The unit suffered very high casualties, and although its own attack was successful the overall battle was a loss for the Polish forces. After the battle, Rochebrune began writing his name as "de Rochebrune". He reorganized the Zouaves of Death in Kraków and led them in battles of Chrobrze and Grochowiska.
In the latter engagement, after General Marian Langiewicz lost control over the Polish forces, Rochebrune, with the help of his Zouaves, took command and restored order, by personally grabbing panicked soldiers, throwing them back into the line, pointing his gun at them and cursing in broken Polish ("Psiakehv! Ktoha godzina?" - "God dammit! Would you tell me the time?" - which according to contemporary sources was the only Polish he knew). He then led a successful attack of his zouaves and "kosynierzy" troops, forcing the Russians to flee. As a result after the battle he was promoted to general.

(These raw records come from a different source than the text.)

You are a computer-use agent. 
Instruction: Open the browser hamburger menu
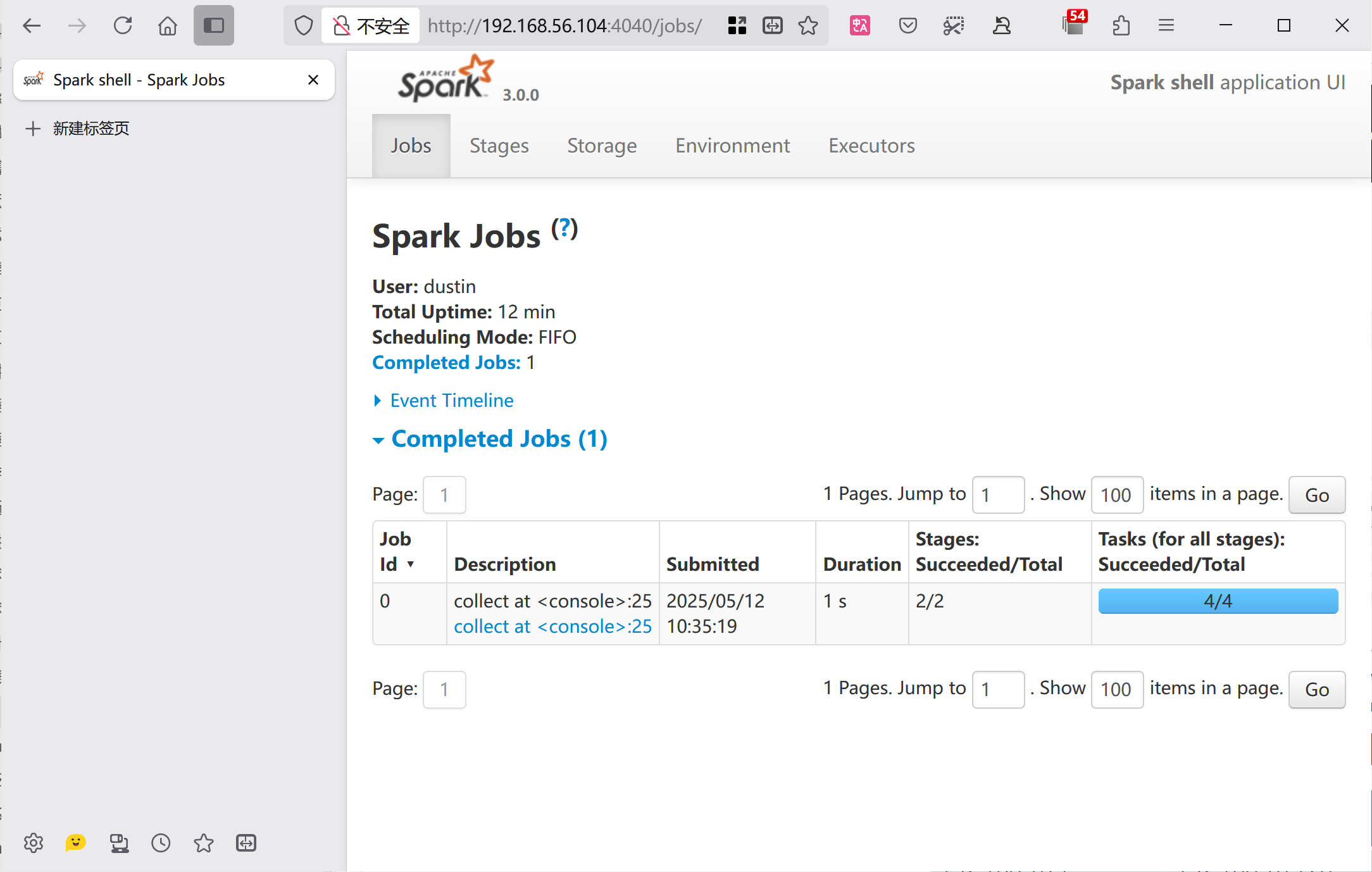pos(1166,26)
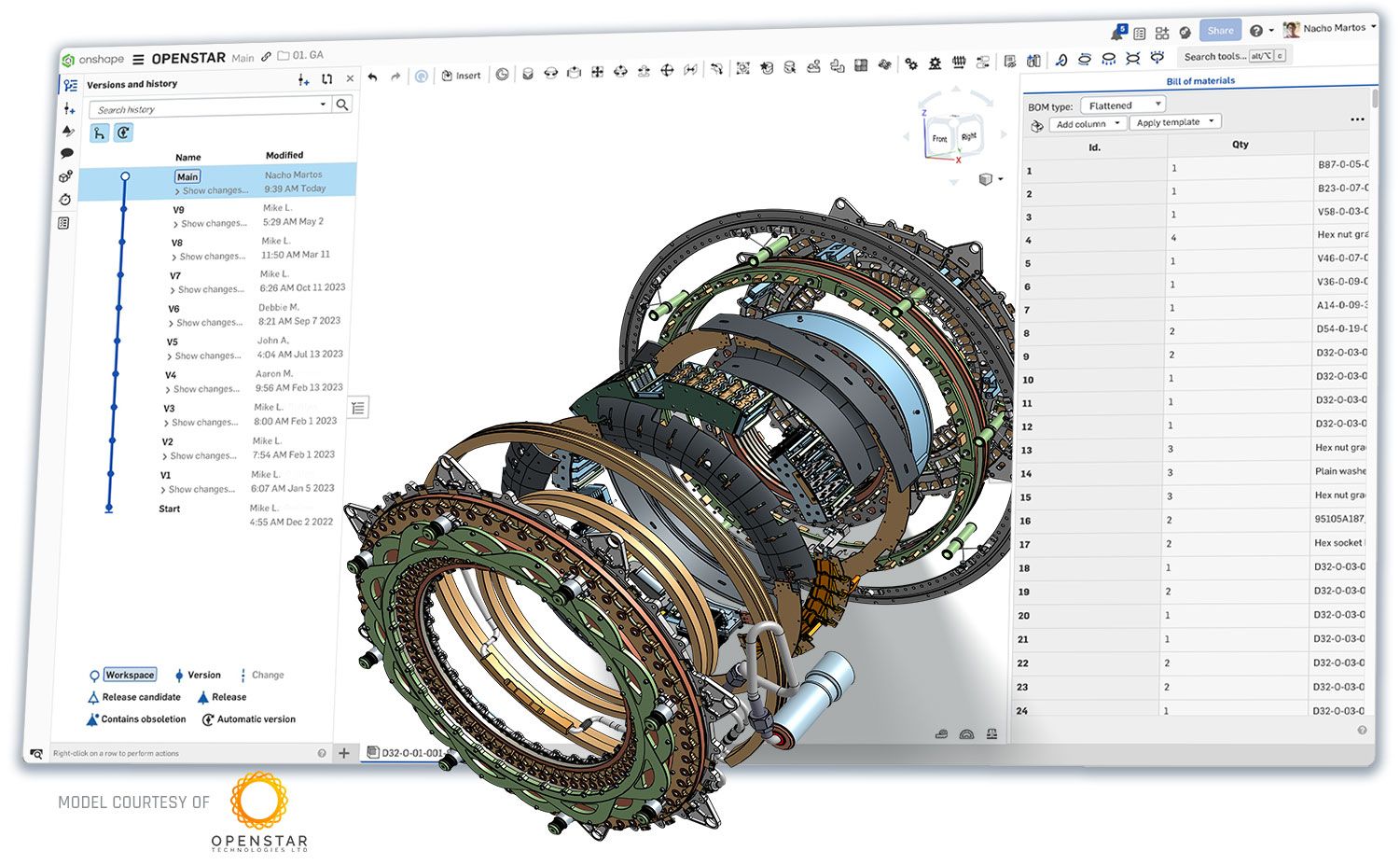Open the Help question mark menu
Image resolution: width=1400 pixels, height=865 pixels.
(x=1255, y=29)
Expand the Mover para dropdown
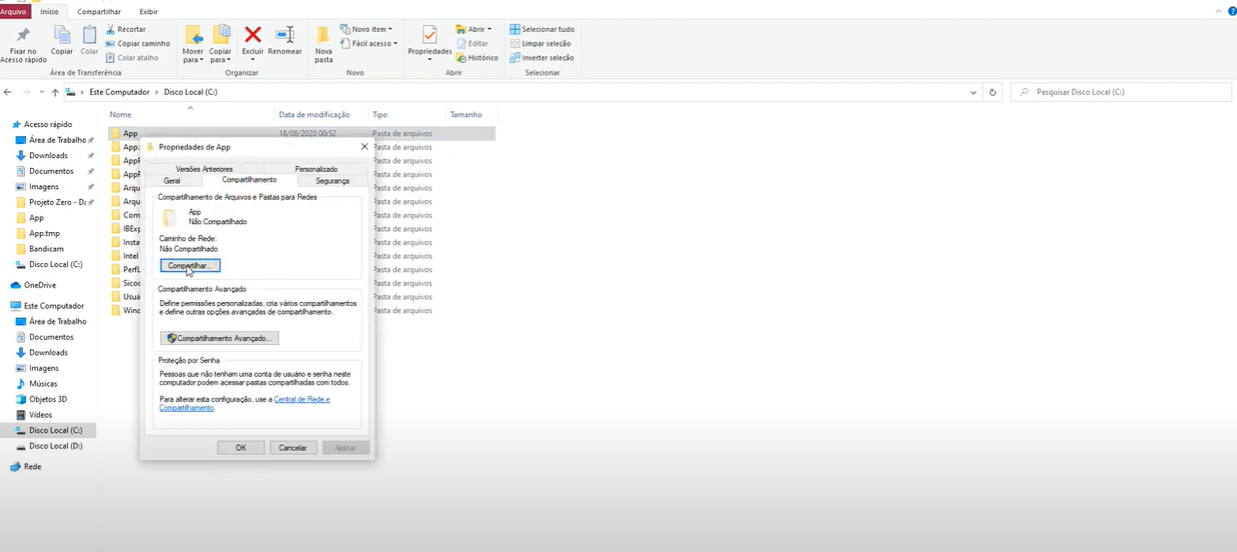Screen dimensions: 1237x552 coord(193,59)
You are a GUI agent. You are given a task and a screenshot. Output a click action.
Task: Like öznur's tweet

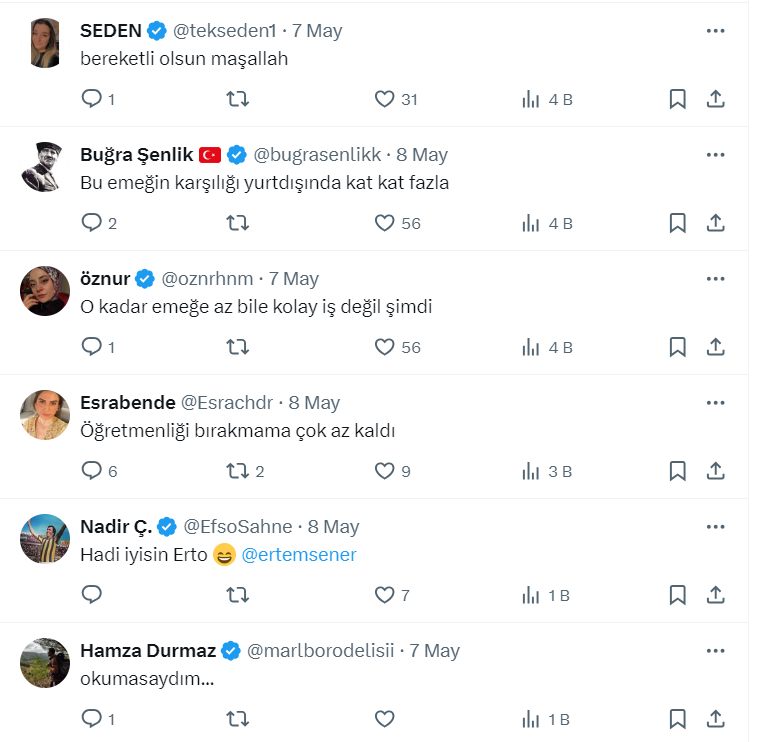[x=385, y=347]
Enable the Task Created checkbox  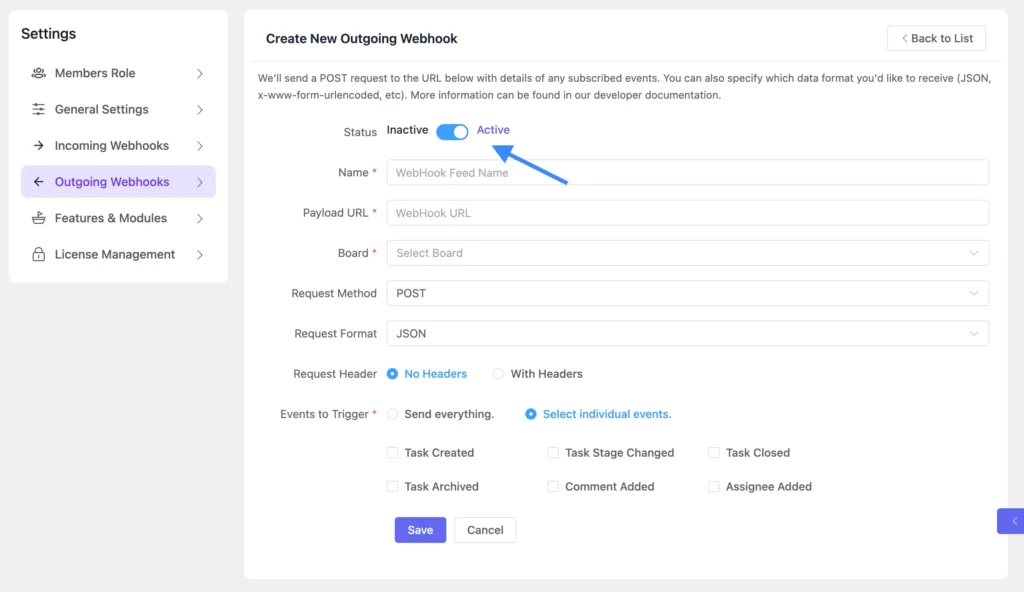coord(393,453)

His candidacy was considered for the Uprising commander-in-chief. It was rejected, and Rocherbrune, disappointed with the political infighting, left temporarily for France. He returned later that year, and fought in Wołyń, taking part in the lost Battle of Poryck.
He rejoined the French Army, and later fought in the Franco-Prussian War in 1870. He commanded a unit nicknamed les Gaulois (the Gauls), and wore the Zouaves uniform. He died on 19 November 1870 Battle of Montretout.